**Activity:**
Nothing but the lines from the one containing "Weitere Informationen (206, 1552)" through the last line of the records below should be written out, each exactly as it stands.

**Provided information:**
::::

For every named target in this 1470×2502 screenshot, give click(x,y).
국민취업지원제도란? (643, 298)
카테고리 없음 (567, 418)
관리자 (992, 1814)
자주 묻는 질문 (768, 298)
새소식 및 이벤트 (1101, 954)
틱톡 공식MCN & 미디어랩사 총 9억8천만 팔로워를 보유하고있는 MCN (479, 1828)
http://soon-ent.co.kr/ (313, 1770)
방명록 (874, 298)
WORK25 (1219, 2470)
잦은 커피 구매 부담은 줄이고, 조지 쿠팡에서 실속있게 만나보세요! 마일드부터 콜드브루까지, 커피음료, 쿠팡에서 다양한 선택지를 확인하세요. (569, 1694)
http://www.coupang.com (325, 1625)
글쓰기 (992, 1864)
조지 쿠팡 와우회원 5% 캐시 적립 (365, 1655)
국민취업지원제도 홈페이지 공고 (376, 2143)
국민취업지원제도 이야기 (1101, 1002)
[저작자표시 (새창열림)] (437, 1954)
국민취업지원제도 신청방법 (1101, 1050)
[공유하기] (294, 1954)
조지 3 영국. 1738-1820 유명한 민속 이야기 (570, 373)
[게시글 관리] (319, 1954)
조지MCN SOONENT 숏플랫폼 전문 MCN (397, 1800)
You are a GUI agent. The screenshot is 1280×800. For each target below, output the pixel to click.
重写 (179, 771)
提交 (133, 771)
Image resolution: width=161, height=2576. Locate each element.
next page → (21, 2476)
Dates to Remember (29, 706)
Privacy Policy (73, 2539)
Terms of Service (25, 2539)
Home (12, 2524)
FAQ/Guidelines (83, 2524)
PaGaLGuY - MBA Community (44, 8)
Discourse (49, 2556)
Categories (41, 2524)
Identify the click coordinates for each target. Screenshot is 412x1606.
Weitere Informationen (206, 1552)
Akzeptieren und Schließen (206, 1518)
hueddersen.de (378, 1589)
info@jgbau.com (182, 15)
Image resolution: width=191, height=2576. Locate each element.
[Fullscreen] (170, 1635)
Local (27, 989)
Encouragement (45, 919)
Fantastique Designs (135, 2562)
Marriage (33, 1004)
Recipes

::::

**Your solution:**
Weitere Informationen (206, 1552)
Akzeptieren und Schließen (206, 1518)
hueddersen.de (378, 1589)
info@jgbau.com (182, 15)
Image resolution: width=191, height=2576. Locate each element.
[Fullscreen] (170, 1635)
Local (27, 989)
Encouragement (45, 919)
Fantastique Designs (135, 2562)
Marriage (33, 1004)
Recipes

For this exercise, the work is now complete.